To be done — Count the lines in the items below that contain the string "format", with case counting. Give only the number.

#### Data excerpts

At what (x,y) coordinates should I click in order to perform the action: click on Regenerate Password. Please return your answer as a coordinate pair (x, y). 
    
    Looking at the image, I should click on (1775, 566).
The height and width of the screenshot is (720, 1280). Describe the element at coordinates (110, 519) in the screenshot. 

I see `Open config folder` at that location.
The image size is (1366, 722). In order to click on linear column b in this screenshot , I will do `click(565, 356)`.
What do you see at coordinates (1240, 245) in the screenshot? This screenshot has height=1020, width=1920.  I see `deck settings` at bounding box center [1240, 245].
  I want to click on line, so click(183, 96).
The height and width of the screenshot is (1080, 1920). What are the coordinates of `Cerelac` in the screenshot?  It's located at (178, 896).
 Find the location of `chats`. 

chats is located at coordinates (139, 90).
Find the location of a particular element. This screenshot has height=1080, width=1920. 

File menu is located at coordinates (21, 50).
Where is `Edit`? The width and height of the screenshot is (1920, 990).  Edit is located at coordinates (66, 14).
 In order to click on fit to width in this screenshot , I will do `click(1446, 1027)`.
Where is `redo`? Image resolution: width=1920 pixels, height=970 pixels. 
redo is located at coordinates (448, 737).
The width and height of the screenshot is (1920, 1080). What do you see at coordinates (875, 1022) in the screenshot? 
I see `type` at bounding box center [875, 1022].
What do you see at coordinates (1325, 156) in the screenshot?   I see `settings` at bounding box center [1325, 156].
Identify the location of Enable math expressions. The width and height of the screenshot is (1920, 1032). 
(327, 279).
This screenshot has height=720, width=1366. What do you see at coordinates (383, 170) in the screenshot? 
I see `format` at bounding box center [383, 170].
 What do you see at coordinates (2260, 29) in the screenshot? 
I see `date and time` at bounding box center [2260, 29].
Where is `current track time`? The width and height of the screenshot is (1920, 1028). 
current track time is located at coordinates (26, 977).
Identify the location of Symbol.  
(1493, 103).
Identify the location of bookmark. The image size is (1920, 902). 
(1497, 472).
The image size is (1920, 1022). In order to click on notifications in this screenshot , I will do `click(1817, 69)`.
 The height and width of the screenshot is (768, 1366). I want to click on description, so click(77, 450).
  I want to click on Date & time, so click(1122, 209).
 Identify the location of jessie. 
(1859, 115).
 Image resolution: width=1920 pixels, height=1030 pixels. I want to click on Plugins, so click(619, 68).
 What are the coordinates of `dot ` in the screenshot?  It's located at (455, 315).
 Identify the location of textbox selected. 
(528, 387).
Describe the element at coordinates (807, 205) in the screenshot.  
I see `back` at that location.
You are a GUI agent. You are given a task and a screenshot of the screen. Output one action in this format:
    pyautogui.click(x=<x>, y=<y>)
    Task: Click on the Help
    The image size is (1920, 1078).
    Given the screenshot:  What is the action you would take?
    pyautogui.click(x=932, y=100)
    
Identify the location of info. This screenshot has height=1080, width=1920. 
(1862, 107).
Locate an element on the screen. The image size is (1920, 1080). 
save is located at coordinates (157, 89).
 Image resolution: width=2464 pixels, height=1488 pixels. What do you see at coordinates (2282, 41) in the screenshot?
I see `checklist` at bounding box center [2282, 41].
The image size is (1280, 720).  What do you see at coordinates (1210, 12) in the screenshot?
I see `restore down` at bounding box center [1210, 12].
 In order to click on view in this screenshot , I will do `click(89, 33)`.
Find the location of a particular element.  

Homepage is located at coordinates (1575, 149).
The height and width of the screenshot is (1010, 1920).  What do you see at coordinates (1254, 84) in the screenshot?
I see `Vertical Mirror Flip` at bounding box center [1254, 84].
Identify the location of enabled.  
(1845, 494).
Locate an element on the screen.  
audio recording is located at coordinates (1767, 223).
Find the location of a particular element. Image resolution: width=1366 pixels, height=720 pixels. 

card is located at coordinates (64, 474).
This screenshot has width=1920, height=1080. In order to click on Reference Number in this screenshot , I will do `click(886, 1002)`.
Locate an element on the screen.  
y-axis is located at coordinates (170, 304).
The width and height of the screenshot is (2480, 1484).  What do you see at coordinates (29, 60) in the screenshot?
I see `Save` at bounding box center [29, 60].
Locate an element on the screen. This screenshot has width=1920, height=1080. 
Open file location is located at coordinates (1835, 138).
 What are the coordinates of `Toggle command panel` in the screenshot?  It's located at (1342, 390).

########

Written answer — 2